> WHAT IS NEEDED: Can you reproduce, word for word, the records running from the line containing "Click the help question mark icon" through the line containing "Action: tap(1894, 43)", both of those lines included?

> EXTRACTED ENTRIES:
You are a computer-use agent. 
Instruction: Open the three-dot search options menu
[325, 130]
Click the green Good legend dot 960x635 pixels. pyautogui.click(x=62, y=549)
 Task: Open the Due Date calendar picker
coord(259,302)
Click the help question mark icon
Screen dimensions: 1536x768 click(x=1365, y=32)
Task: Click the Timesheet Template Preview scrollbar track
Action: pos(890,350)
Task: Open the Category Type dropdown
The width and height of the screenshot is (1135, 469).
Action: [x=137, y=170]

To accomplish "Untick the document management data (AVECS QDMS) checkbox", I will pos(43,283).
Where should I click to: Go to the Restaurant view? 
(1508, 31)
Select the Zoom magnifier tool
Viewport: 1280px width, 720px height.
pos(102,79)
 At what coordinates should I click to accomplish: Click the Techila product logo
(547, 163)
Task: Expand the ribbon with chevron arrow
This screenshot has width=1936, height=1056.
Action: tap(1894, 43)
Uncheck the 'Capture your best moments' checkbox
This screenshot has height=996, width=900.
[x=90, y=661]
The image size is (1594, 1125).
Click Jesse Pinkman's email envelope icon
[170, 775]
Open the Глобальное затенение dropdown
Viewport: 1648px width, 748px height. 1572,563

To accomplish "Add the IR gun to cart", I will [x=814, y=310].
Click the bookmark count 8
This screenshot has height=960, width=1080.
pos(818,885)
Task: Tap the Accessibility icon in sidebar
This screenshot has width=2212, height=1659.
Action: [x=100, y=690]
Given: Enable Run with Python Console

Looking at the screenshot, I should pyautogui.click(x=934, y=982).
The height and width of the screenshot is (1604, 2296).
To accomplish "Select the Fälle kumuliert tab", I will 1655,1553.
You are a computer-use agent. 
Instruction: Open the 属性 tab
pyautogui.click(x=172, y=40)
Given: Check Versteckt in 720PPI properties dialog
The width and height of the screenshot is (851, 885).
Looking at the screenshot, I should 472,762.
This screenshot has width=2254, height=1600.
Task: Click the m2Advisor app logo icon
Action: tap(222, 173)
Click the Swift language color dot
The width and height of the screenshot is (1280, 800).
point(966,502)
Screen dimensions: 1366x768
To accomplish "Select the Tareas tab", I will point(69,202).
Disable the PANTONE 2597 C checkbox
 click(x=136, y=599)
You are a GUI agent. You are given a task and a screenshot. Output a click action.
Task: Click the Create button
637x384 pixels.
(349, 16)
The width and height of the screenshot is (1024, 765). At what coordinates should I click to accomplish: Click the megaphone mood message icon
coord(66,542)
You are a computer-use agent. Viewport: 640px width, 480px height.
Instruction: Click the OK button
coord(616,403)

> THE OUTPUT:
Click the help question mark icon
Screen dimensions: 1536x768 click(x=1365, y=32)
Task: Click the Timesheet Template Preview scrollbar track
Action: pos(890,350)
Task: Open the Category Type dropdown
The width and height of the screenshot is (1135, 469).
Action: [x=137, y=170]

To accomplish "Untick the document management data (AVECS QDMS) checkbox", I will pos(43,283).
Where should I click to: Go to the Restaurant view? 
(1508, 31)
Select the Zoom magnifier tool
Viewport: 1280px width, 720px height.
pos(102,79)
 At what coordinates should I click to accomplish: Click the Techila product logo
(547, 163)
Task: Expand the ribbon with chevron arrow
This screenshot has width=1936, height=1056.
Action: tap(1894, 43)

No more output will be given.